Which of the following best describes anthropology's 'holistic' approach?
AStudying all world cultures without favoring any one tradition
BTreating human biology, culture, language, and history as interconnected rather than separate
CUsing multiple research methods such as interviews and surveys simultaneously
DComparing as many societies as possible before drawing conclusions
Holism in anthropology means that no single dimension of human life—biology, culture, language, or history—can be fully understood in isolation. The four subfields exist precisely because these dimensions are intertwined: language shapes culture, biology shapes behavior, history shapes identity.
Question 2 True / False
Cultural anthropology is concerned primarily with remote, 'traditional' societies and has little to say about modern industrial or urban life.
TTrue
FFalse
Answer: False
This is the most common public misconception about the discipline. Cultural anthropologists study corporations, hospitals, online communities, and financial markets just as rigorously as they study small-scale societies. The methods (participant observation, ethnography) and the questions (how do people make meaning, how do groups organize themselves) apply everywhere.
Question 3 Short Answer
What is the significance of anthropology's origins in colonial encounters, and why does it matter for how the discipline is practiced today?
Think about your answer, then reveal below.
Model answer: Anthropology developed partly as a tool of colonial administration, which created power imbalances between researchers and the communities they studied.
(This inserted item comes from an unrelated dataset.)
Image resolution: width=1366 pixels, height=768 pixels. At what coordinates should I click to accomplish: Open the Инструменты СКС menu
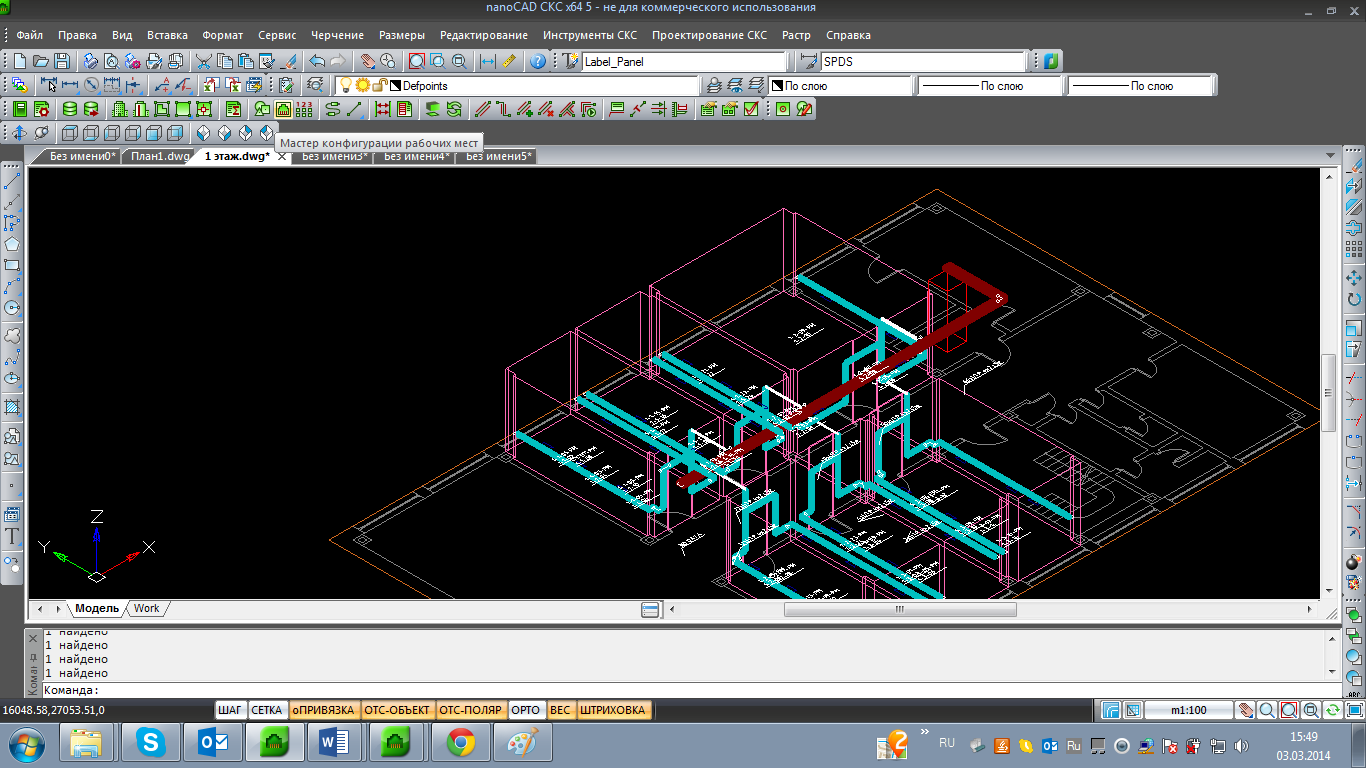point(589,35)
This history has pushed the discipline toward reflexive ethics—researchers now attend carefully to consent, representation, and who benefits from the research—and has informed critiques of earlier claims about 'primitive' societies.
The colonial origins are not merely historical footnote; they explain why anthropology developed specific ethical guidelines (such as IRB review and community collaboration) and why critiques of ethnocentrism and cultural hierarchy are central to the discipline's self-understanding.